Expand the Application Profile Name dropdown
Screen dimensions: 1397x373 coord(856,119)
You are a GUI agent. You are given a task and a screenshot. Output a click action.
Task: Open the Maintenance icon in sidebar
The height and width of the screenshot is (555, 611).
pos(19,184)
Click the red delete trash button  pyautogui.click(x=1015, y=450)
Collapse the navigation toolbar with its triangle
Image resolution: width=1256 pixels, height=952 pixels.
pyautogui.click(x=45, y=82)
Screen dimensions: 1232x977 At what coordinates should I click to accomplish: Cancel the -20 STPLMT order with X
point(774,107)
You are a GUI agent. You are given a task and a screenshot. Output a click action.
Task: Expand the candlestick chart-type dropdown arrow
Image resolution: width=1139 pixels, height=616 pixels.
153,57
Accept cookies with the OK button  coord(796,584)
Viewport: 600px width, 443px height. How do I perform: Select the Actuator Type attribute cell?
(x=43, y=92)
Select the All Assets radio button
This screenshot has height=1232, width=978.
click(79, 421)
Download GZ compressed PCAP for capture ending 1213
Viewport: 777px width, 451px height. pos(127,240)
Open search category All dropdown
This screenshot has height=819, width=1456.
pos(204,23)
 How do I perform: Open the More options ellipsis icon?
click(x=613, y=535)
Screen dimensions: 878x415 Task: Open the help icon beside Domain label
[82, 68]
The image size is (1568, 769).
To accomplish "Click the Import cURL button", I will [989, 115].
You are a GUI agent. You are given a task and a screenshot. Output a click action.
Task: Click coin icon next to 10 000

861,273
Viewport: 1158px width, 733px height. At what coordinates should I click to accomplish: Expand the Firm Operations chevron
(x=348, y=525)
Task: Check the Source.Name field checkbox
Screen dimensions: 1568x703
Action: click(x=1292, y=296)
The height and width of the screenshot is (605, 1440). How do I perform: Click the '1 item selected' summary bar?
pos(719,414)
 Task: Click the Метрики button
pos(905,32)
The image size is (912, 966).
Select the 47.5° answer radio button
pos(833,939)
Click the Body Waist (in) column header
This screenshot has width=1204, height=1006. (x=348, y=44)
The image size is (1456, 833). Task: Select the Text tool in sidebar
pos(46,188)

## EXERCISE BRIEF
Write every line of the material out again exactly.

## RESPONSE
Expand the Application Profile Name dropdown
Screen dimensions: 1397x373 coord(856,119)
You are a GUI agent. You are given a task and a screenshot. Output a click action.
Task: Open the Maintenance icon in sidebar
The height and width of the screenshot is (555, 611).
pos(19,184)
Click the red delete trash button  pyautogui.click(x=1015, y=450)
Collapse the navigation toolbar with its triangle
Image resolution: width=1256 pixels, height=952 pixels.
pyautogui.click(x=45, y=82)
Screen dimensions: 1232x977 At what coordinates should I click to accomplish: Cancel the -20 STPLMT order with X
point(774,107)
You are a GUI agent. You are given a task and a screenshot. Output a click action.
Task: Expand the candlestick chart-type dropdown arrow
Image resolution: width=1139 pixels, height=616 pixels.
153,57
Accept cookies with the OK button  coord(796,584)
Viewport: 600px width, 443px height. How do I perform: Select the Actuator Type attribute cell?
(x=43, y=92)
Select the All Assets radio button
This screenshot has height=1232, width=978.
click(79, 421)
Download GZ compressed PCAP for capture ending 1213
Viewport: 777px width, 451px height. pos(127,240)
Open search category All dropdown
This screenshot has height=819, width=1456.
pos(204,23)
 How do I perform: Open the More options ellipsis icon?
click(x=613, y=535)
Screen dimensions: 878x415 Task: Open the help icon beside Domain label
[82, 68]
The image size is (1568, 769).
To accomplish "Click the Import cURL button", I will [989, 115].
You are a GUI agent. You are given a task and a screenshot. Output a click action.
Task: Click coin icon next to 10 000

861,273
Viewport: 1158px width, 733px height. At what coordinates should I click to accomplish: Expand the Firm Operations chevron
(x=348, y=525)
Task: Check the Source.Name field checkbox
Screen dimensions: 1568x703
Action: click(x=1292, y=296)
The height and width of the screenshot is (605, 1440). How do I perform: Click the '1 item selected' summary bar?
pos(719,414)
 Task: Click the Метрики button
pos(905,32)
The image size is (912, 966).
Select the 47.5° answer radio button
pos(833,939)
Click the Body Waist (in) column header
This screenshot has width=1204, height=1006. (x=348, y=44)
The image size is (1456, 833). Task: Select the Text tool in sidebar
pos(46,188)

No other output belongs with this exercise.